We argue for the importance of patient autonomy. That autonomy begins with a preference, on the patient’s part, about the extent to which the patient wants information, wants to participate in deliberations, and wants to take responsibility for the decision. We believe, as does Dr Goldfarb, that clinicians can harm patients by forcing them into a decision making role that they do not want. Some patients, however, may choose not to participate in the decision making process because they believe physicians will not present relevant information in a manner the patients can easily understand.
Dr Goldfarb seems to believe that a study in which the degree of enthusiasm for active participation in decision making varied with the underlying condition somehow undercuts our point. Preferences will vary between patients and between contexts. Our contention is that evidence suggests that patients today are more inclined toward active participation in decision making than were those of several decades ago.
Will patients be better off if they choose to participate more actively in decision making? This is an empirical question best answered by randomised trials of alternative decision making approaches. A systematic review of 34 randomised trials of use of decision aids, a process that promotes active patient participation, showed that in general these approaches reduce decisional conflict (weighted mean difference 19 on a 100-point scale, 95% CI 13 to 24).1 Furthermore, results of randomised trials have shown that coaching patients to become more involved in making decisions can improve patient wellbeing and some disease specific outcomes.2,3
In our article, we stated that “Shared decision-making—like evidence-based medicine when in its initial phases, and perhaps even today—also faces risks of misunderstanding.” Dr Goldfarb’s letter vividly illustrates our point. In his final paragraph, Dr Goldfarb tells the story of his mother’s choice about lumpectomy or mastectomy for breast cancer. The patient sought opinions from 5 physicians. She ultimately reviewed the evidence with her son. In the end, having heard several opinions, and with an understanding of the evidence, she chose to leave the decision taking to her son. It appears that Dr Goldfarb’s mother was interested in obtaining the best understanding she could of the tradeoffs around her decision. Presumably, had there been a clear choice, she would have made it herself. In the end, it appears she concluded that the decision was closely balanced. Thus, she was most comfortable leaving the final choice to someone whom she trusted would have an indepth knowledge of the benefits and risks of the alternatives, and an equally deep understanding of her values and preferences.

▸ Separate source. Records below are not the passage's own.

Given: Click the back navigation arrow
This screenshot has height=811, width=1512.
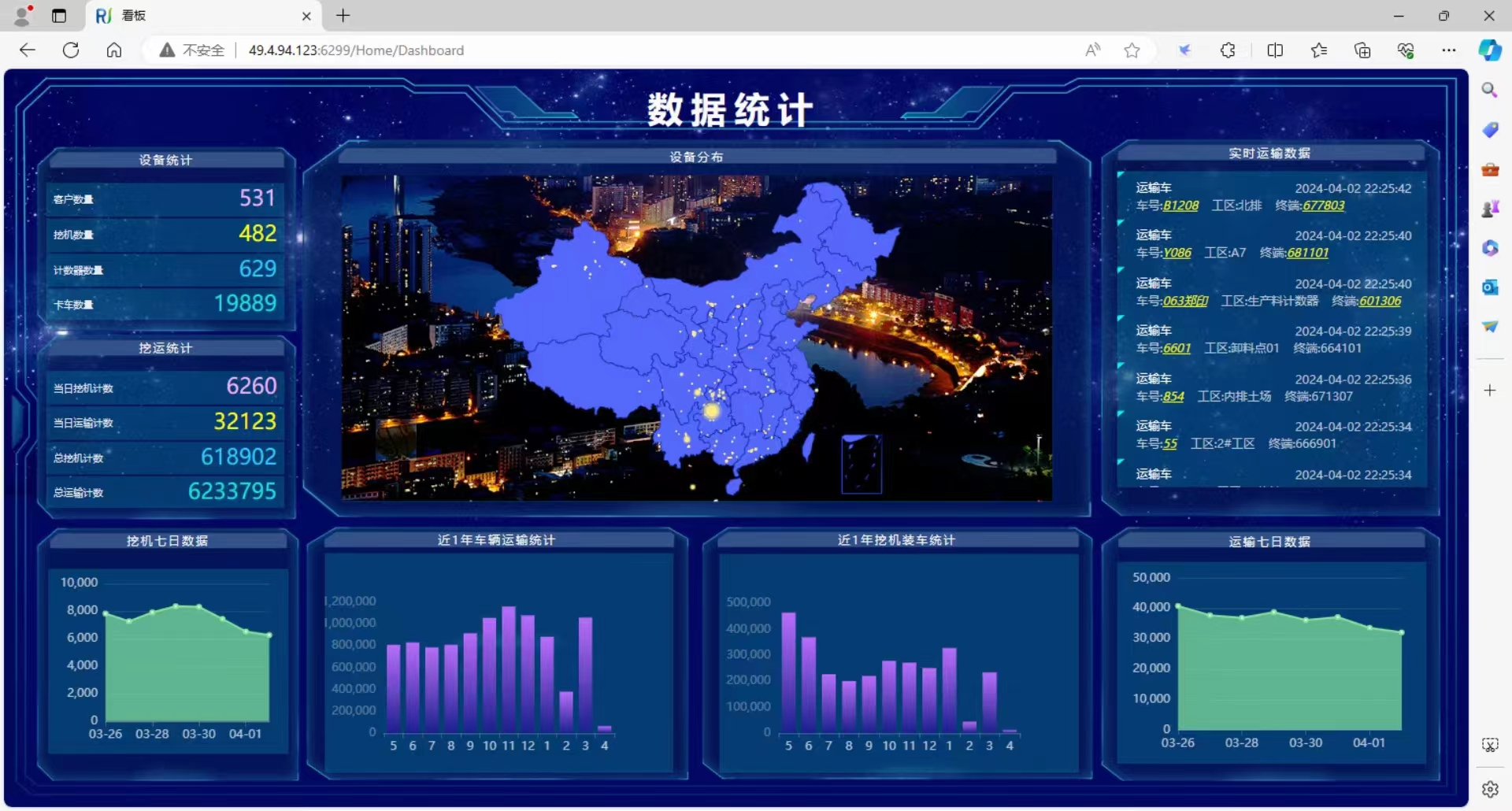Looking at the screenshot, I should coord(28,50).
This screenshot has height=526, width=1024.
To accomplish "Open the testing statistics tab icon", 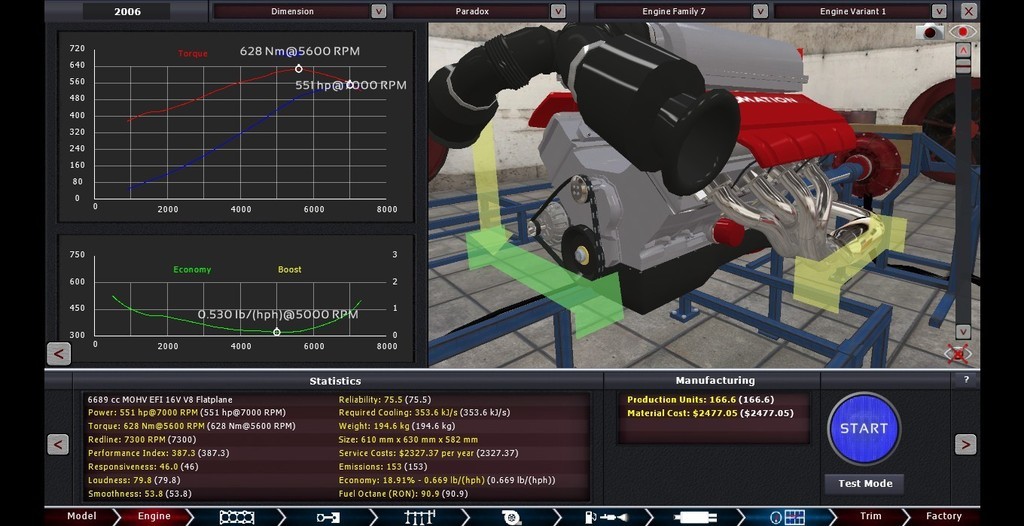I will click(x=786, y=517).
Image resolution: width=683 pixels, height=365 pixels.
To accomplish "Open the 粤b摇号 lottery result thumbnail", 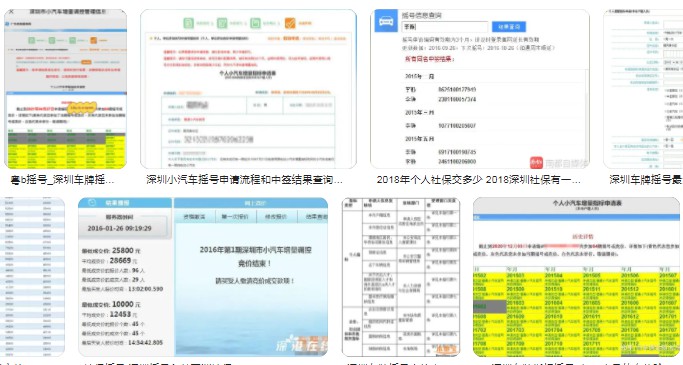I will [x=65, y=89].
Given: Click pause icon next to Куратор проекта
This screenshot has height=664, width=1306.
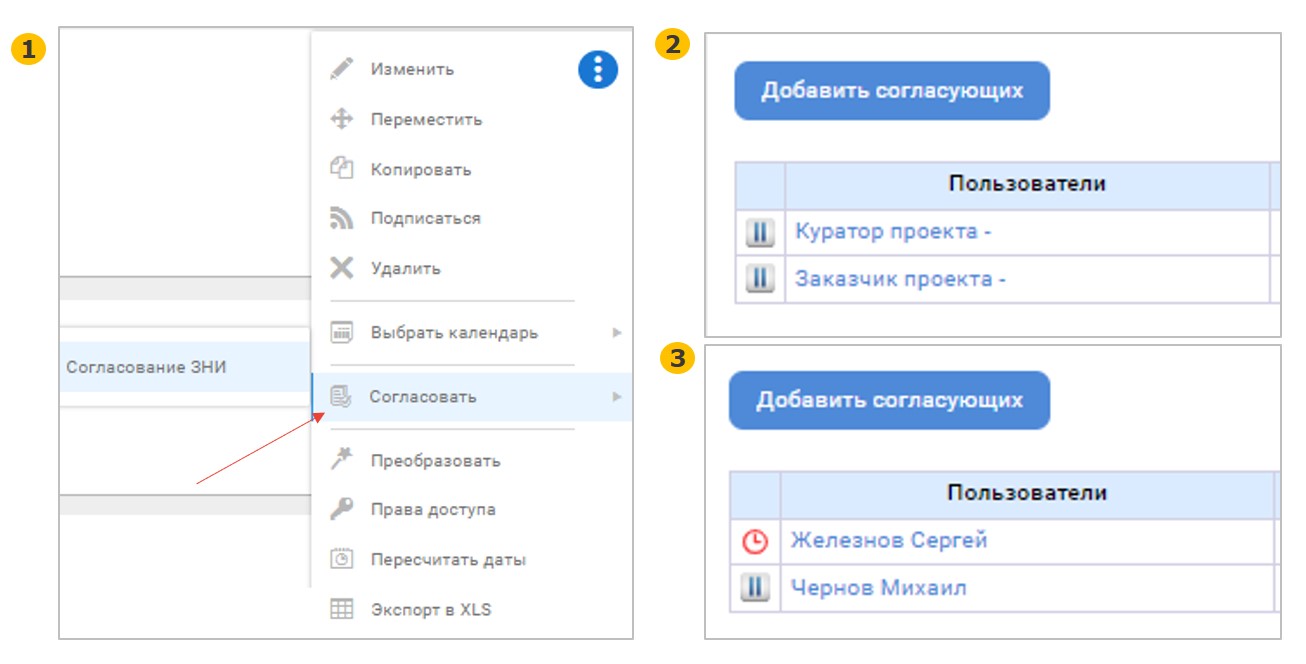Looking at the screenshot, I should coord(760,233).
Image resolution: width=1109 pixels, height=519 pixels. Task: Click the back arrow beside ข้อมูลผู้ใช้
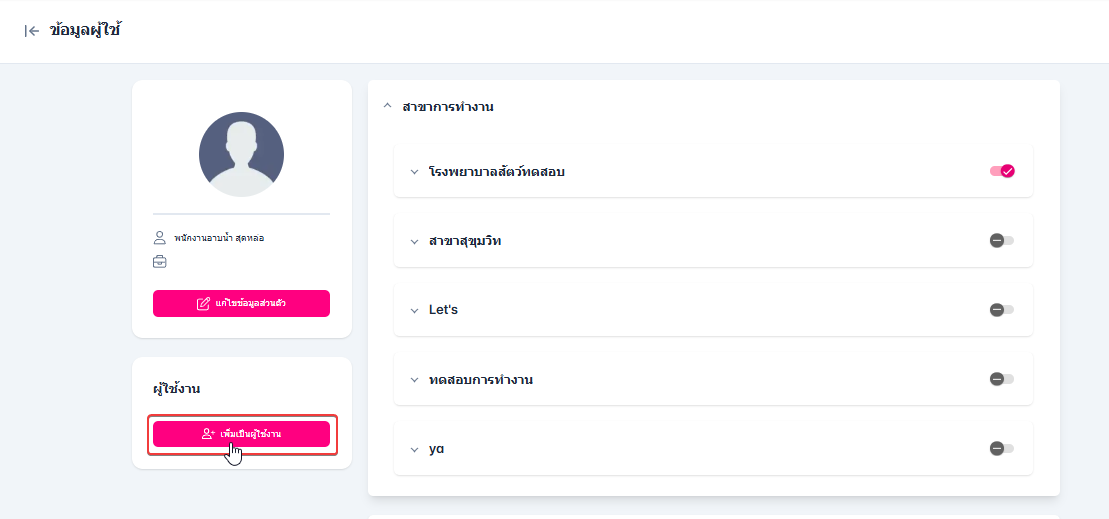[32, 31]
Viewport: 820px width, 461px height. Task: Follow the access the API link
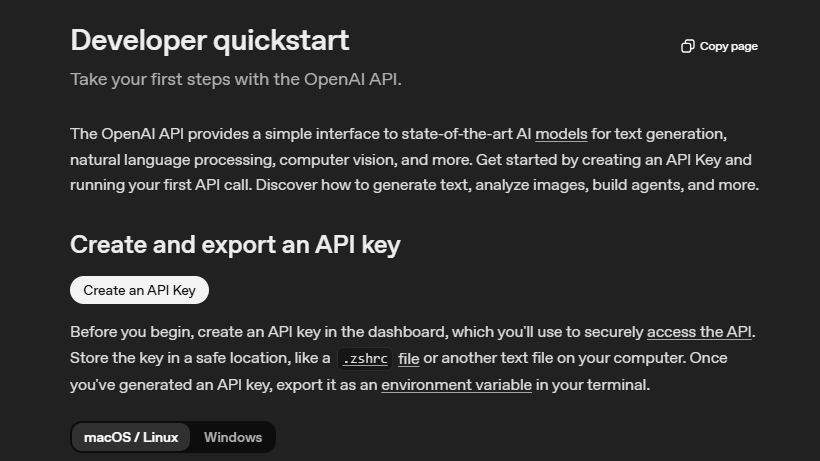click(x=698, y=332)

To the extent that this characterisation of events is accurate, Dr Goldfarb’s story is completely consistent with the shared decision making that our article advocates. Dr Goldfarb’s mother’s choice to have her son make the decision proved the right one because he understood her values and preferences—this is no doubt why she chose him, rather than the other 4 physicians she consulted, as the final decision-maker. Outcomes might be less happy if decision makers do not have a deep understanding of patients’ values and preferences—had, for instance, Dr Goldfarb’s mother relied on a physician who selected mastectomy as the best option for her cancer.
Among the skills required by clinicians aspiring to evidence-based decision making are an appraisal of the complexity of the decision, the informational needs, and the decision style of the patient and the likelihood that patients with different values and preferences will make different choices after receiving the same information. In preparing information, clinicians must avoid framing bias and attend to uncertainty in knowledge about likely outcomes. Ultimately, whatever the degree of involvement the patient chooses, the clinician must focus not on clinically relevant but rather on patient important outcomes.